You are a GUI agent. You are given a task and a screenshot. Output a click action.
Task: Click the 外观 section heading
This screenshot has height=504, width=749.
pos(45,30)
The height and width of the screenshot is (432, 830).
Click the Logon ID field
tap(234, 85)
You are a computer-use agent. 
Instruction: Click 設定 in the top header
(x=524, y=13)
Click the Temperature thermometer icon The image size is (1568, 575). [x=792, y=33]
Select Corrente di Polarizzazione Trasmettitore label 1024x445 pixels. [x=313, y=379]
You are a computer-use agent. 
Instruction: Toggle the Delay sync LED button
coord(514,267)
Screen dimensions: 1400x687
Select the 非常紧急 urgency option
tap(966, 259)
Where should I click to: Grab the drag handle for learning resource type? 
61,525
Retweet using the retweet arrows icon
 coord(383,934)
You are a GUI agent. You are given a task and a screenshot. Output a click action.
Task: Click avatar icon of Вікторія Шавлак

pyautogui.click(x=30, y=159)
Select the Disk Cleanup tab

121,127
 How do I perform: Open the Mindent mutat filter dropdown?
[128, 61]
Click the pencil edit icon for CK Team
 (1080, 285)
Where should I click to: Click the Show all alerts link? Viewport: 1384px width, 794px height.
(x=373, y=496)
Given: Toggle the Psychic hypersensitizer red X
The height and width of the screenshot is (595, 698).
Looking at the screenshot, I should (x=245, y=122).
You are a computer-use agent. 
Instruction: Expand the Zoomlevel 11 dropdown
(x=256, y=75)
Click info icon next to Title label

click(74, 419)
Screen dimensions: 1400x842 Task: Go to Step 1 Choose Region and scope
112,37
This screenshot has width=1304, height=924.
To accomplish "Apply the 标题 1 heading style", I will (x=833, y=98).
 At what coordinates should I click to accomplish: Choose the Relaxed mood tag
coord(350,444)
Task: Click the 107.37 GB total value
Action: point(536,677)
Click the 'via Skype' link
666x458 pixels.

**What the task requires**.
Retype exactly, please, only the lines of the entries that run from the one containing "Retweet using the retweet arrows icon" to the last.

**Reply to the exercise**.
Retweet using the retweet arrows icon
 coord(383,934)
You are a GUI agent. You are given a task and a screenshot. Output a click action.
Task: Click avatar icon of Вікторія Шавлак

pyautogui.click(x=30, y=159)
Select the Disk Cleanup tab

121,127
 How do I perform: Open the Mindent mutat filter dropdown?
[128, 61]
Click the pencil edit icon for CK Team
 (1080, 285)
Where should I click to: Click the Show all alerts link? Viewport: 1384px width, 794px height.
(x=373, y=496)
Given: Toggle the Psychic hypersensitizer red X
The height and width of the screenshot is (595, 698).
Looking at the screenshot, I should (x=245, y=122).
You are a computer-use agent. 
Instruction: Expand the Zoomlevel 11 dropdown
(x=256, y=75)
Click info icon next to Title label

click(74, 419)
Screen dimensions: 1400x842 Task: Go to Step 1 Choose Region and scope
112,37
This screenshot has width=1304, height=924.
To accomplish "Apply the 标题 1 heading style", I will (x=833, y=98).
 At what coordinates should I click to accomplish: Choose the Relaxed mood tag
coord(350,444)
Task: Click the 107.37 GB total value
Action: point(536,677)
Click the 'via Skype' link
666x458 pixels.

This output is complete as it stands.